Saturday, January 16, 2010

Tree Shapes

I’m still taking advantage of the snow covered forest to view interesting features. Snow on the trunk and branches gives highlights that make it easy to follow the angled ascent of this tree. The snow capped stub at the base suggests that this tree began as a subordinate sprout that gained control when the dominant leader died.

This tree looks like it could easily be described as a corkscrew variety. The growth pattern suggests that the woods was much more open at this spot when the tree was growing. Trees do not produce a lot of horizontal branching when surrounded by other trees. The presence of cedars nearby is also evidence of a more open situation years ago.

Looking for a straight tree trunk in this group is like playing Where’s Waldo.
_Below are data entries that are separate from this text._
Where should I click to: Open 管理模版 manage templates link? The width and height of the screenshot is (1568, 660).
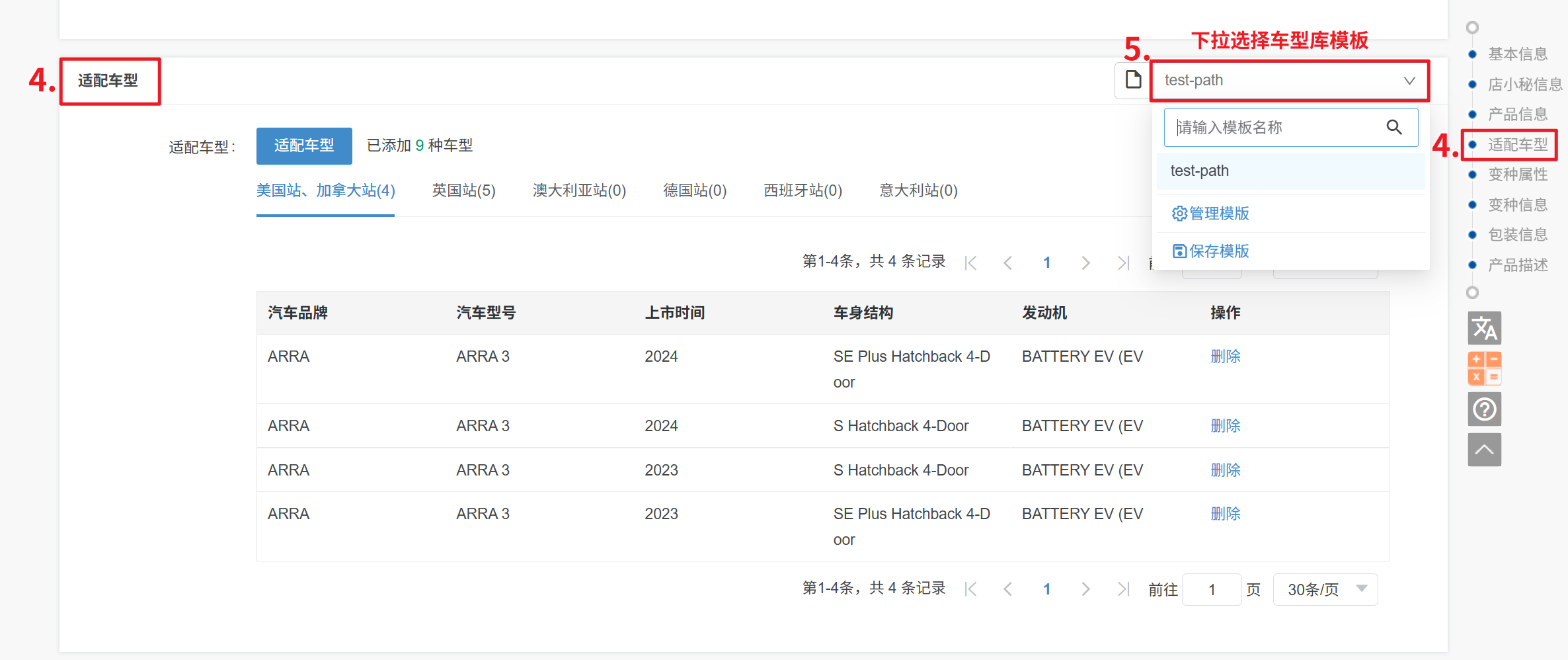[x=1210, y=214]
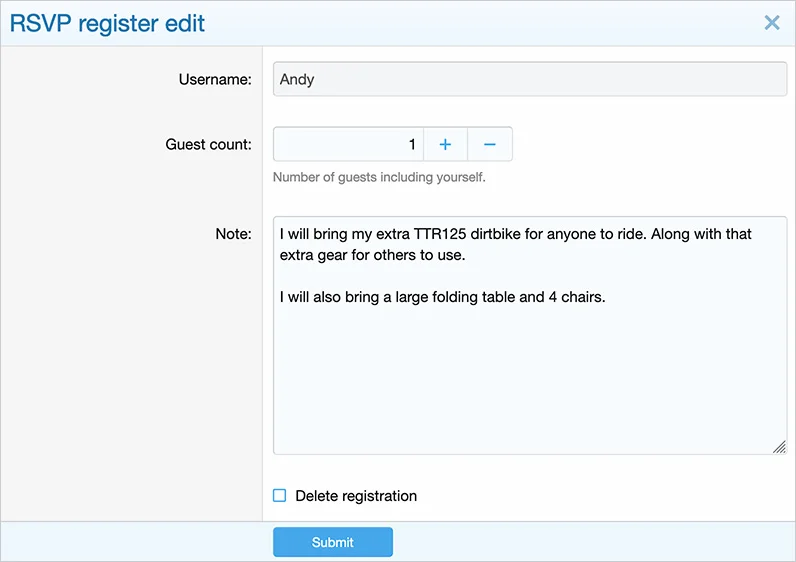Focus the Guest count number field
The height and width of the screenshot is (562, 796).
(348, 144)
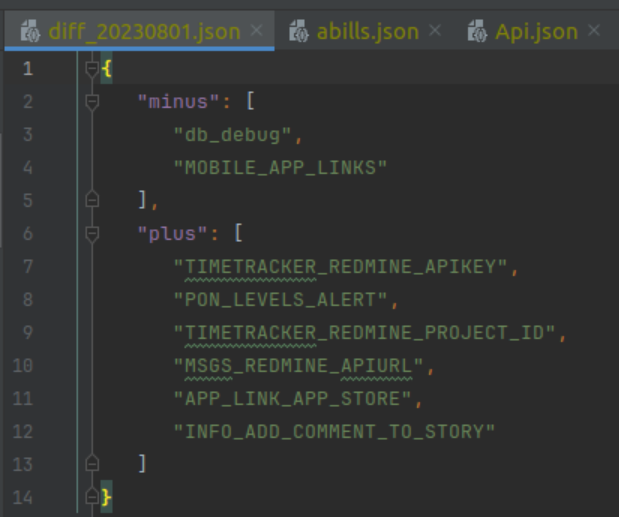This screenshot has height=517, width=619.
Task: Click line number 8 in the gutter
Action: (x=26, y=300)
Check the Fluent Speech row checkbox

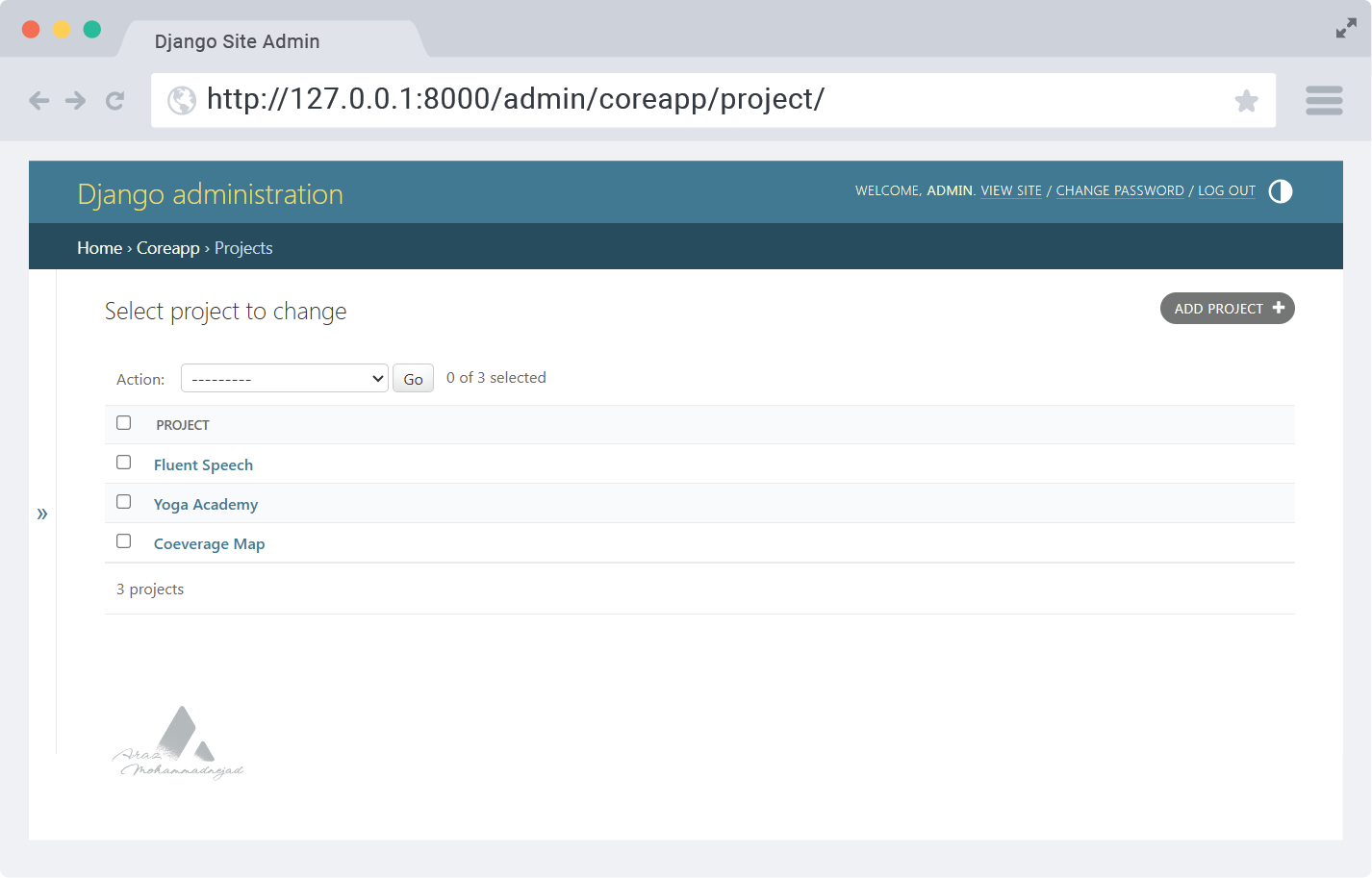pyautogui.click(x=124, y=463)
Woodlands like this result when landowners continually harvest the best timber trees and leave the rest. A lot of the trees show damage from being struck by falling timber during a harvest. Others just weren’t prepared to respond when suddenly provided with abundant sunlight.
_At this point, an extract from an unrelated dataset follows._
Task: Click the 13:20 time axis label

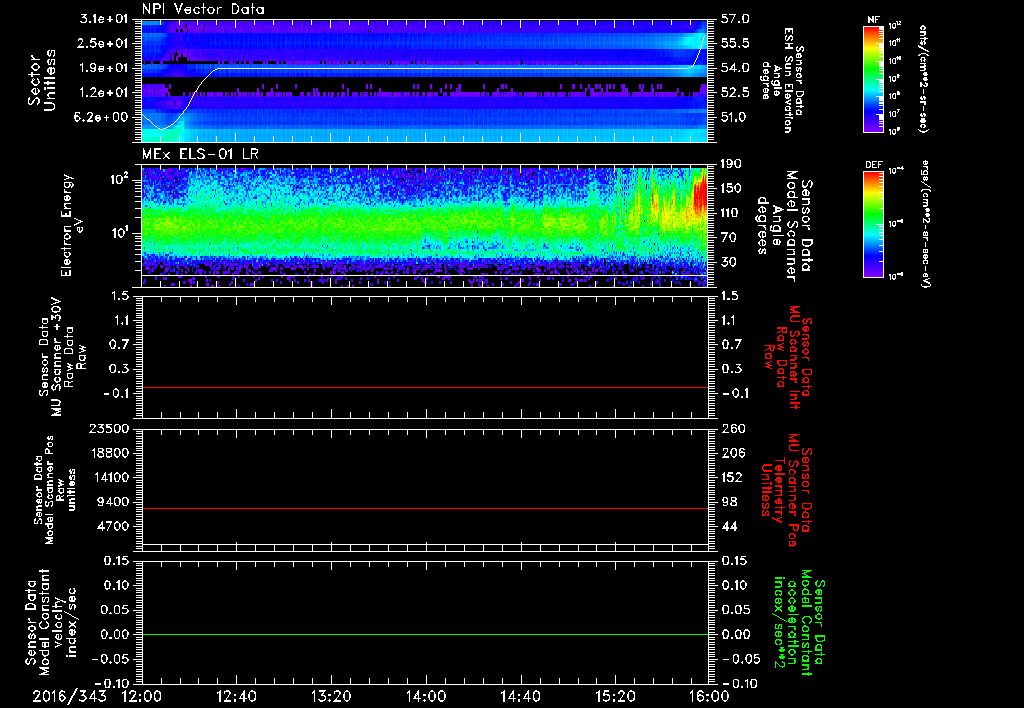Action: pyautogui.click(x=331, y=696)
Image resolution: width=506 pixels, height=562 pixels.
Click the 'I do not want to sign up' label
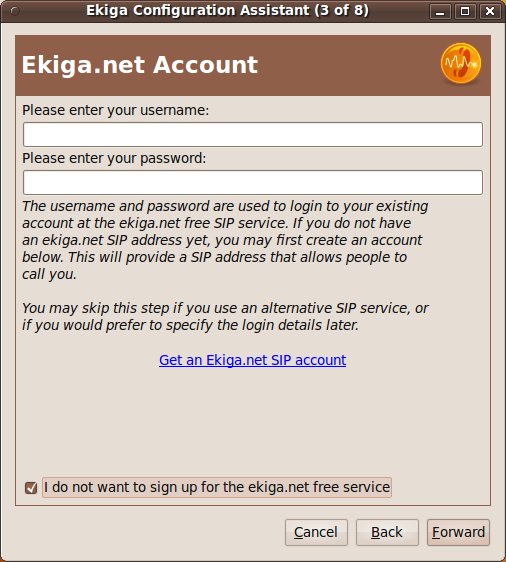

This is my Magic Eye photo. In the distance is my house. On average, I take about 100 shots per hour when I’m out walking, so I don’t remember every shot. When I reviewed what I had taken on this walk, I kept wondering why I took a picture of these trees. Finally, just like viewing the Magic Eye pictures, my eyes focused on the house in the background. Look for horizontal lines and a roof that matches the color of brown leaves. This isn’t the first time I’ve puzzled over a strange photo. There are a couple that I’ve never figured out.

Some places in the woods are a mess of fallen and misshapen trees. It does look bad, but I like to think of it as a good badness. Much of what’s happening now is the result of past abuses that will not be occurring again. To once again become a healthy, mature forest, the damaged and unhealthy tree must be replaced. I think of these woods as being like the ugly scabs I used to get on my knees when I wrecked my bike. The scabs would keep getting thicker and nastier, but eventually would slough away to reveal fresh new skin. Some day this forest will have that fresh skin look.